→ **BRIEF**: List every line of the data below that contains the word "Open".
□ □ □ □
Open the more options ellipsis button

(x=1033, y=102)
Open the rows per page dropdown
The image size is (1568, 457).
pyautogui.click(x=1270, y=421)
□ □ □ □
→ **RESPONSE**:
Open the more options ellipsis button
Open the rows per page dropdown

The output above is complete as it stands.